Was ist ein 'gerechter Mensch'? fragt er weiter in seinen ausführungen und antwortet sinngemäß: einer, der nicht täuscht, der sich aber auch nicht täuschen lässt. Wenn man die Sinnhaftigkeit und den gesunden Menschenverstand hinter dieser Aussage erkennt, dann kann man fast meinen, dass es keinen gerechten Menschen gibt, jedenfalls nicht in unserer Gesellschaft. Denn wir sind ja nun offensichtlich von Täuschungen, Manipulationen und Fanatsievorstellungen von uns selbst und unserer Rolle in der Welt umgeben und haben diese Idee vollends integriert in unsere Entwicklung, in unsere Persönlichkeit. Es ist ja geradezu ein Grundprinzip unseres Menschenverständnisses, dass wir täuschen müssen, auch wenn wir uns ungern eingestehen, dass wir natürlich im Umkehrschluß ständig getäuscht werden.

So ist also der Begriff 'enttäuscht sein' keineswegs etwas Negatives, er ist auch nicht einmal etwas Positives, denn im eigentlichen sinne ist das Positive ja nur dann von Bedeutung, wenn ein Zustand oder ein Wort bereits negativ geladen wurde, also von diesem Standpunkt ist er eigentlich gerade so positiv, dass das negative neutralisiert wird und was bleibt ist einfach das, was ist, ungefärbt und unbeeinflußt von Illusionen und Vorstellungen. Und somit ist die Enttäuschung eine Befreiung von einer Illusion, die gerade dadurch, dass sie die Illusion zerstört eine unglaublich wertvolle Möglichkeit offenbart, nämlich die der Akzeptanz der Situation, so wie sie wirklich ist, ohne sich weiterhin etwas darüber einzubilden, sich eine Geschichte zu erzählen die die Wirklichkeit an die eigenen Vorstellungen und Bedürfnisse anpasst.

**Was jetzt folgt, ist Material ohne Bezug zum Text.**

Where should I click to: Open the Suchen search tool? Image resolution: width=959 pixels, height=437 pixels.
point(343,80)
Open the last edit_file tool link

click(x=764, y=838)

Was macht diesen Moment der Enttäuschung so wertvoll für den Menschen? - Er bildet sozusagen eine Lücke in der dauerhaften Verblendung durch seine Einbildung und befreit die Sicht auf die Welt, die Existenz und das eigene Leben. Und dieser Moment bietet eine Entscheidungsmöglichkeit für die eigene Mündigkeit. Diese Entscheidung nämlich, die Wirklichkeit anzuerkennen, die eigene Situation, den Selbstbetrug zum Anlass zu nehmen sein eigenes Potential von nun an tatsächlich zu leben, und nicht mehr länger sich selbst und anderen etwas vorzumachen. Selbst wenn das bedeutet, dass die einzige Bestimmung die einen von nun an antreibt die ist, die ganze Welt zu verändern, um nicht zu sagen die ganze Welt zu enttäuschen.

Ich empfehle sich für die eigene Befreiung von der Selbsttäuschung Anregungen und Unterstützung zu holen, sich klar zu machen, dass die Entscheidung zu diesem Schritt einen weiteren Schritt hin zur Befreiung des Lebens bedeutet und dass diese Überwindung der 'Bequemlichkeit', der Verlorenheit, der Flucht in die Gedanken- und Fantasiewelten, der freiwilligen Isolation in wahrhaftiger und authentischer Selbstsicherheit und Selbstbestimmung gleich und eins mit allem Leben mündet und es keine Enttäuschung mehr gibt, es sei denn die eigene, eigentliche, in der man sich schritt für schritt vom Dunst der Ignoranz befreit.